# Baltika



## Bob S

The BALTIKA (40/7494) photographed sailing from Tilbury Landing Stage on the River Thames in the late 60’s. She was operated by the Baltic Shipping Company of the USSR. Built by Nederlandsche Scheeps as the VYACHESLAV MOLOTOV, she was used as a troopship during WW2 until laid up in Leningrad in 1941 after hitting a mine in the Gulf of Finland. She was renamed BALTIKA in 1957 and scrapped in Pakistan in 1987.
I took my first cruise on her in 1971 cruising from Tilbury to Baltic ports, compared with today’s cruise ships, she was extremely basic. When I get the chance, I will add a few interior shots, just to reminisce.


----------



## Bob S

*September 1971 cruise*

Found them, better late than never.

The *BALTIKA* moor at Copenhagen during September 1971.

more to come..


----------



## Bob S

Approaching Leningrad (now St Petersburg) and at sea in the Baltic.

more to come..


----------



## Bob S

Inside cabin 37, just look at the décor!


----------



## tanker

This is a my piece of artwork of BALTIKA.(design of 1968.)
Gp


----------



## flyer682

As you say Bob, very basic!!
Tanker - another great piece of work!


----------



## tanker

Many thanks my friends!!!!!(passion of merchant ships is a great thing)!!!
GP


----------



## HJacobs

*Baltika question?*



Bob S said:


> Inside cabin 37, just look at the décor!

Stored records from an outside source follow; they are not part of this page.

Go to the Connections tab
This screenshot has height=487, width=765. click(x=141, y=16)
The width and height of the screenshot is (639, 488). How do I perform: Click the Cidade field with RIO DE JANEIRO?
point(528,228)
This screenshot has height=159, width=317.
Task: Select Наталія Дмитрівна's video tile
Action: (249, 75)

Hi Bob, do you know if they sold souvenirs from the ship? I have a small cigarette? box which has a hand painter picture of the Baltika on to top of it and which says (in Russian) "Made in CCCP" on the bottom. I was tryng to date the box, which I think was found in a charity shop. Any ideas?? Thanks


----------



## Bob S

HJacobs said:


> Hi Bob, do you know if they sold souvenirs from the ship? I have a small cigarette? box which has a hand painter picture of the Baltika on to top of it and which says (in Russian) "Made in CCCP" on the bottom. I was tryng to date the box, which I think was found in a charity shop. Any ideas?? Thanks


Yes, they did have a souvenir shop, I bought a set of 35mm slides. Can't remember what else they had, almost 50 years ago


----------



## Stephen J. Card

VODKA ON THE ROCKS - Bermuda September 1973



ST. GEORGE'S, Bermuda, Sept, 5—Crew members were examining their Soviet passenger ship today for possible damage incurred while the liner was lodged on an offshore reef for four days here.

Two Soviet freighters pulled the 8,000‐ton ship, the Baltika, free of the reef yesterday after its 350 passengers had been removed and a United States Navy barge removed 900 tons of fuel. The ship, bound for Leningrad from Havana, ran aground ten miles off the north shore here when the captain was attempting to give his passengers, most of them Cubans, a close view of Bermuda.

The passengers were remaining on hoard tonight, and officials said the Baltika was set to leave the harbor here early tomorrow for deeper water, where Soviet divers will be used to examine the hull for damage.

The liner will sail immediately for Leningrad if the divers do not find any damage, harbor officials said today.


----------



## Dickyboy

Interesting little history. Russian/Baltic Shipping get little mention on here, mores the pity.


----------